On Monday, the California Department of Public Health revealed that syphilis among women and newborns has skyrocketed since 2012.
One hundred newborns were found to have contracted the disease in 2014, up from 30 in 2012; early syphilis cases among women reported to the state jumped from 248 in 2012 to 594 in 2014. Six stillbirths resulting from syphilis were reported in 2014; in 2012 there was only one.
The bulk of the congenital cases were found in Los Angeles County and the Central Valley, according to The Los Angeles Times.
The Health Department stated that most of the women exhibiting congenital syphilis lacked proper medical treatment.
The Centers for Disease Control and Prevention (CDC) reported in 2013 that although primary and secondary syphilis infections fell by roughly 90 percent between 1990 and 2000, the rate rose after that.
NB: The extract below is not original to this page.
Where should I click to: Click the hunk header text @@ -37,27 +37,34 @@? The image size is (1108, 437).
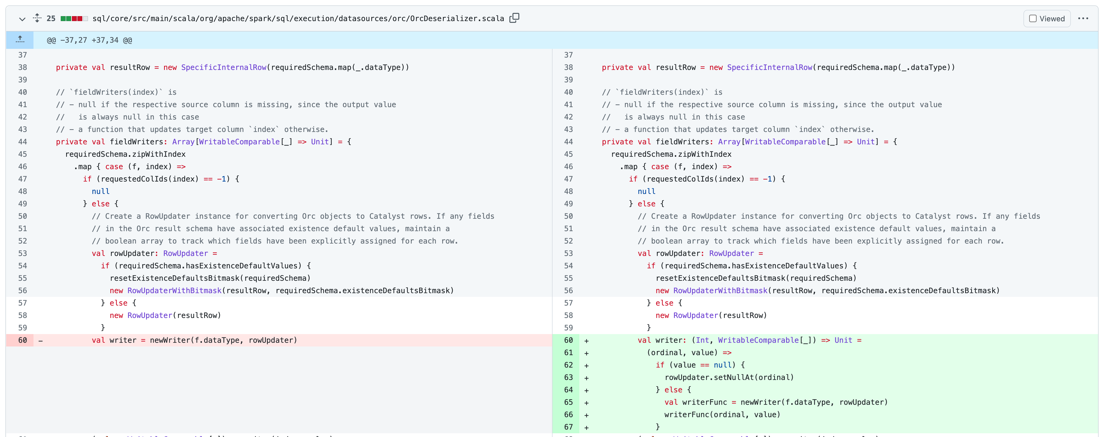point(89,40)
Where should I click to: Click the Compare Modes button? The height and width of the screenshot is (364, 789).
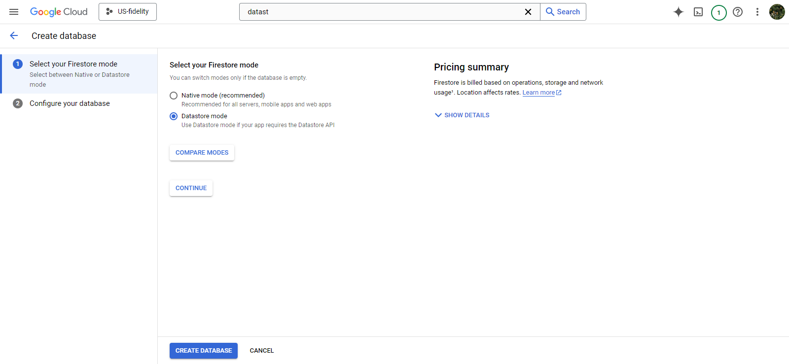click(x=202, y=153)
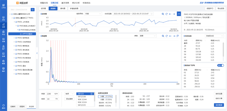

The main force driving that increase was gay sex among men; between 2000 and 2004, its estimated proportion of primary and secondary syphilis infections coming from homosexual sex rose from 7% to 64%.
The CDC also reported in 2013 that the number of syphilis cases reported in the Los Angeles-Long Beach-Anaheim metropolitan area rose from 858 in 2009 to 1299 in 2013, more than a 50% increase.
The San Francisco-Oakland-Hayward metropolitan area far outdistanced the rest of the nation’s metropolitan areas in its rate of syphilis, according to the 2013 report; the rate per 100 population was 18.3. The second-ranked metropolitan area, Atlanta-Sandy Springs-Roswell, GA, numbered 14.5 per 100, followed by San Antonio-New Braunfels TX, 13.9, Miami-Fort Lauderdale-West Palm Beach, FL, 13.2, and three areas tied at 10.5: Baltimore-Columbia-Towson, MD, Portland-Vancouver- Hillsboro OR-WA, and San Diego-Carlsbad 10.5.
Los Angeles-Long Beach-Anaheim ranked eighth at 10.0.